If I include the passengers (5 of us - 3 adults 2 kids - it's between 550 and 600 lbs)
And if I gas up the truck (about 170 lbs full)

I get a GCWR of 13,544

This means I might get about 450lbs of "stuff" to carry...

Seems impossible to me...

Am I missing something?


----------



## luverofpeanuts (Mar 9, 2010)

Mbrwr said:


> A few more things:
> 
> 2004 F-150 5.4L V8
> 
> ...


16" wheels will be better for towing... they weigh less and you have more sidewall to work with in tire choices to achieve the same circumference.

Where is the information you are getting coming from? I'd first start with the sticker on the door jamb. That will tell you the left over payload as the truck left the factory. Then adjust your numbers below.



> .
> The 312BH:
> 
> Hitch Wt. 655
> ...


Seems like you're on the right track. You'd want to weigh the setup at certified scale so you can know exactly how much weight is on each axle... that way you know how close you are to your rear axle (RAWR / rear axle weight rating) limit... .even if you are still under the GCWR.

I think that is a LOT of trailer for that truck.. the only thing that is keeping you within the limits is that you have super cab.. .and no the full four door super crew. There are those that would still tow it with a less capable tow vehicle... but i'd look at upgrading to 3/4 or 1-ton myself... to give you more wiggle room on payload, axle rating, and hitch weight.


----------



## luverofpeanuts (Mar 9, 2010)

TwoElkhounds said:


> . When we bought our 301BQ earlier this year we went with an Equalizer hitch. We had the Equalizer hitch with our smaller 25RSS. We have a 3/4 ton, long wheel base diesel truck and the combo worked fine with the 25RSS. Not so with the much larger 301BQ. I can feel the sway of the 301BQ with the Equalizer, not stable at all.

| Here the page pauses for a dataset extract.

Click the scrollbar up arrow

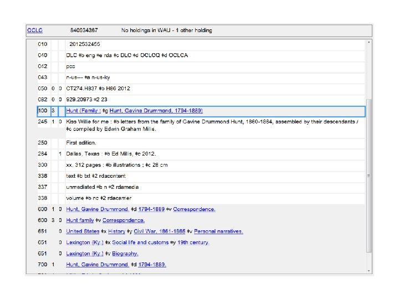click(x=369, y=42)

I have had to slow down a bit to keep things in line and feel safe. This past weekend we came home from a trip on a windy day and we had a few white knuckle moments. If your hitch is an Equalizer, then I would not recommend it for such a large trailer.


That does surprise me. My 2010 Sydney 290RLS is the same length as the 2012 301BQ and we tow with a 3/4 ton short bed diesel crew cab and have towed 3 trips in high gusting winds (40 mph+) and have felt very secure at Interstate speeds. We have the 1000 pounds bars (versus the 600 pound bars on our old 25 footer), and the larger shank. In fact we drove home from Ohio where we picked the unit up ... two 8 hour days of driving in windy, bluster, snow flurries weather.

I guess the good thing is there are some pretty good alternatives out there to move to, to try and get your setup stabilized, and get rid of the white knuckles.


----------



## TwoElkhounds (Mar 11, 2007)

luverofpeanuts said:


> That does surprise me. My 2010 Sydney 290RLS is the same length as the 2012 301BQ and we tow with a 3/4 ton short bed diesel crew cab and have towed 3 trips in high gusting winds (40 mph+) and have felt very secure at Interstate speeds. We have the 1000 pounds bars (versus the 600 pound bars on our old 25 footer), and the larger shank. In fact we drove home from Ohio where we picked the unit up ... two 8 hour days of driving in windy, bluster, snow flurries weather.
> 
> I guess the good thing is there are some pretty good alternatives out there to move to, to try and get your setup stabilized, and get rid of the white knuckles.


Maybe I need to adjust my hitch? How much tension do you have on your bars?

DAN


----------



## luverofpeanuts (Mar 9, 2010)

TwoElkhounds said:


> Maybe I need to adjust my hitch? How much tension do you have on your bars?
> 
> DAN


Hmm...i guess I'm not sure how to measure the tension. I added a power jack to the trailer; I hitch up.. then raise the trailer with the back end of the truck up a few inches before I can get the sway bars over on the "L" bracket. Then latch them in... and lower the trailer and truck again.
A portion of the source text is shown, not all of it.